──────── RECORDED DATA ────────
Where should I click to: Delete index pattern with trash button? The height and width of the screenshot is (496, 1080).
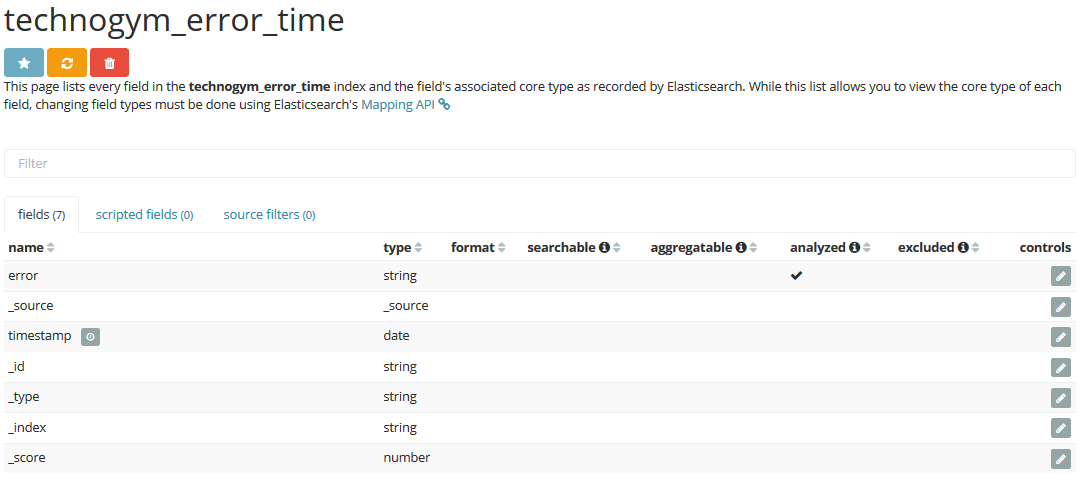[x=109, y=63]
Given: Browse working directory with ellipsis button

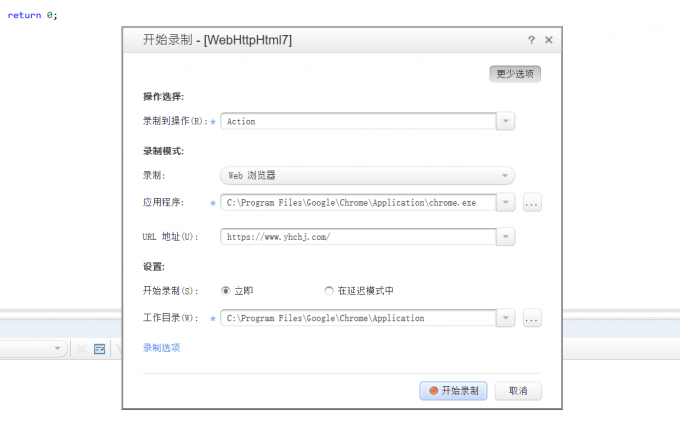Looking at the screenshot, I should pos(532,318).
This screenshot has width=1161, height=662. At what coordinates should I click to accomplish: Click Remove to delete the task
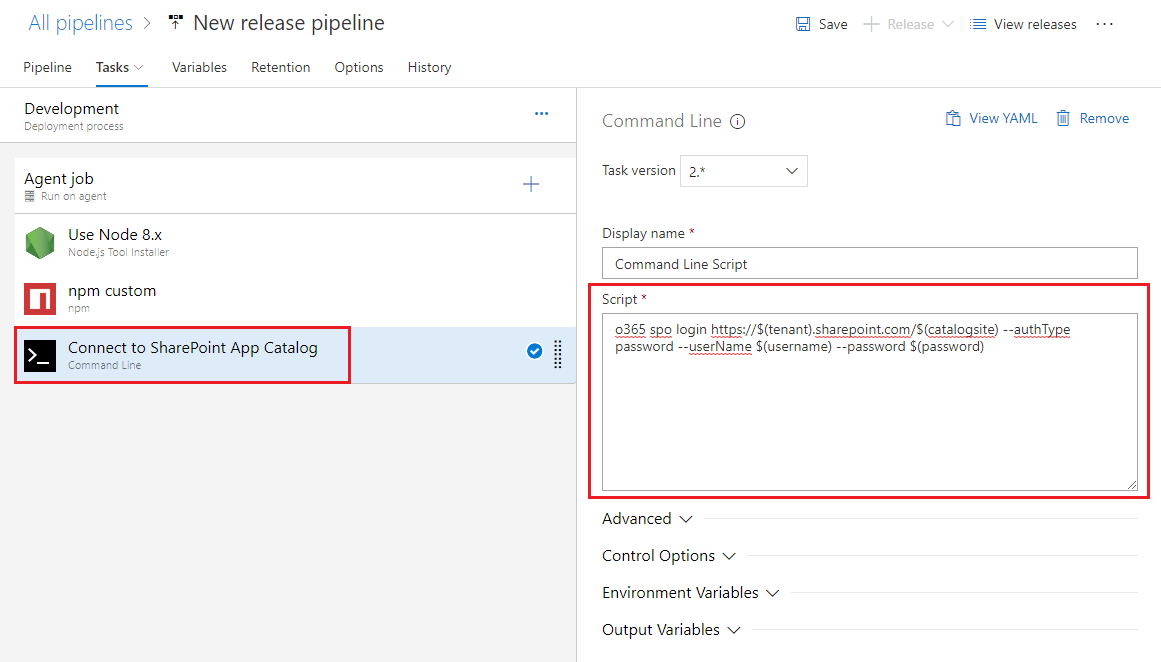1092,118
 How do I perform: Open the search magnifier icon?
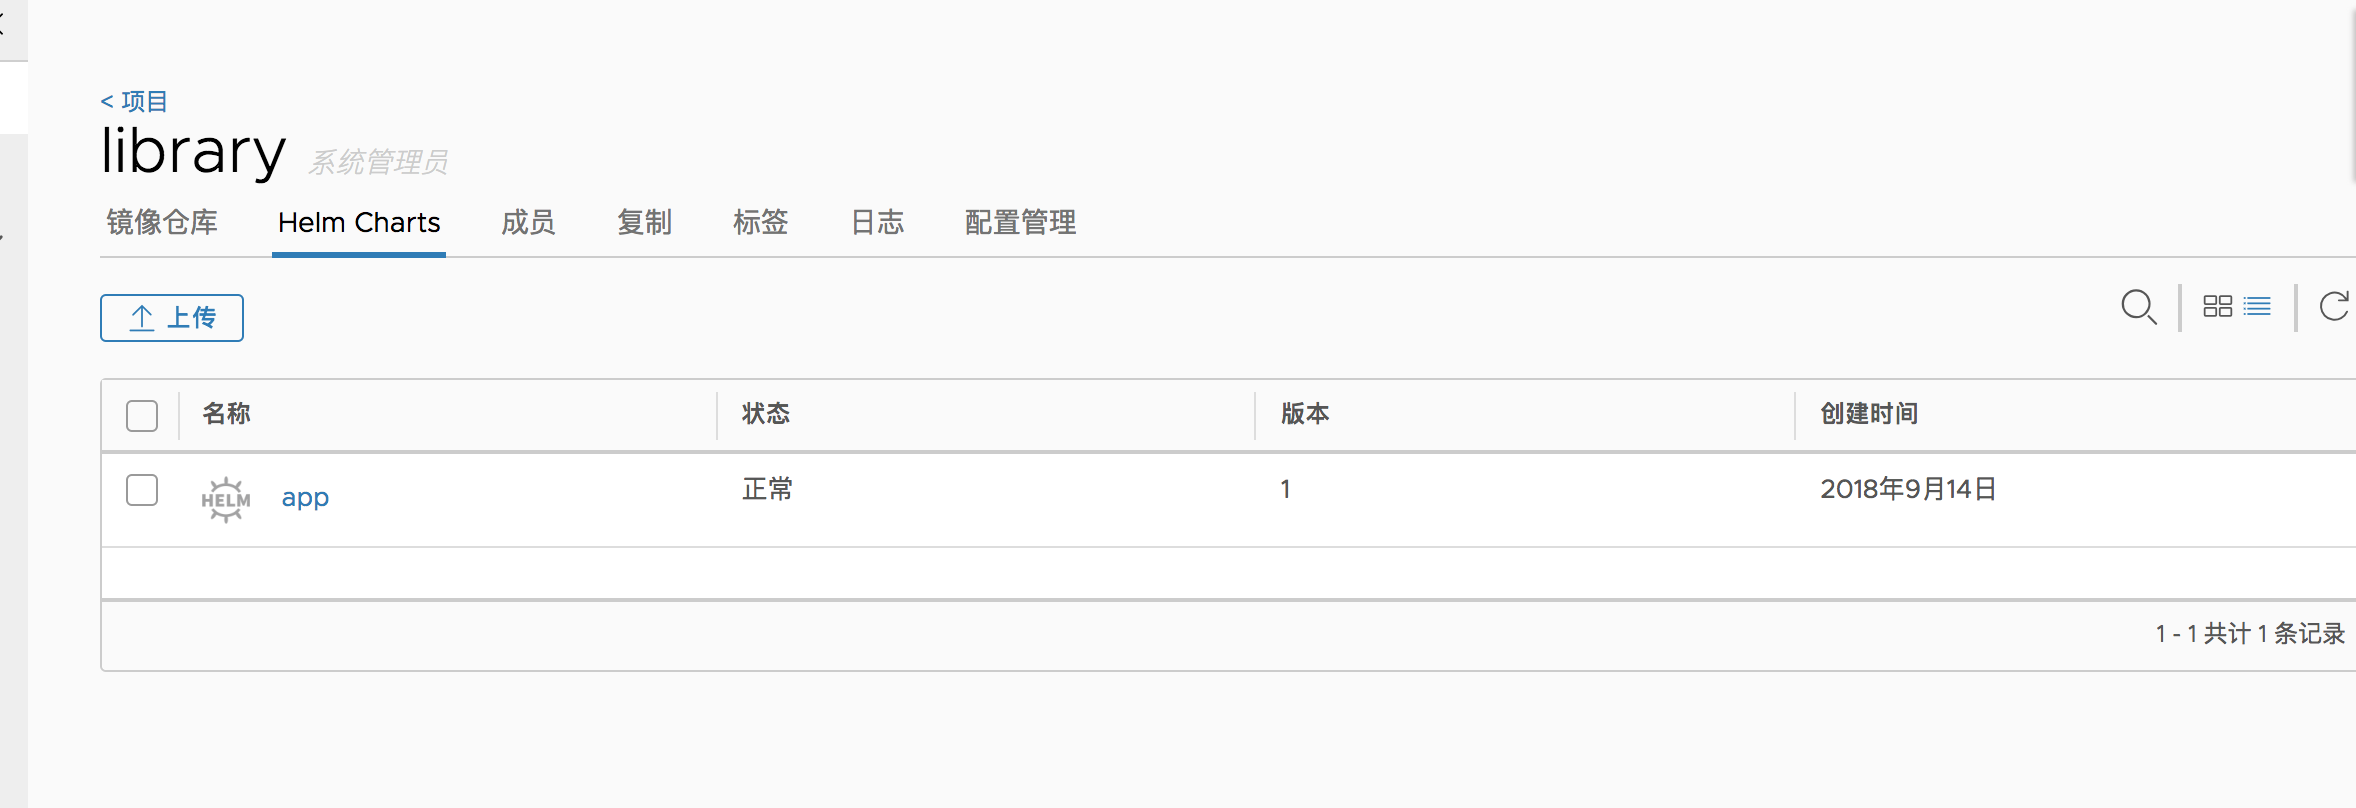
────────
→ **WHAT YOU ARE ASKED TO DO**
Return each of the lines exactly as they appear above, with no images.

→ **SOLUTION BELOW**
Where should I click to: Delete index pattern with trash button? The height and width of the screenshot is (496, 1080).
[x=109, y=63]
Given: Browse working directory with ellipsis button

Looking at the screenshot, I should pos(532,318).
This screenshot has width=1161, height=662. At what coordinates should I click to accomplish: Click Remove to delete the task
1092,118
 How do I perform: Open the search magnifier icon?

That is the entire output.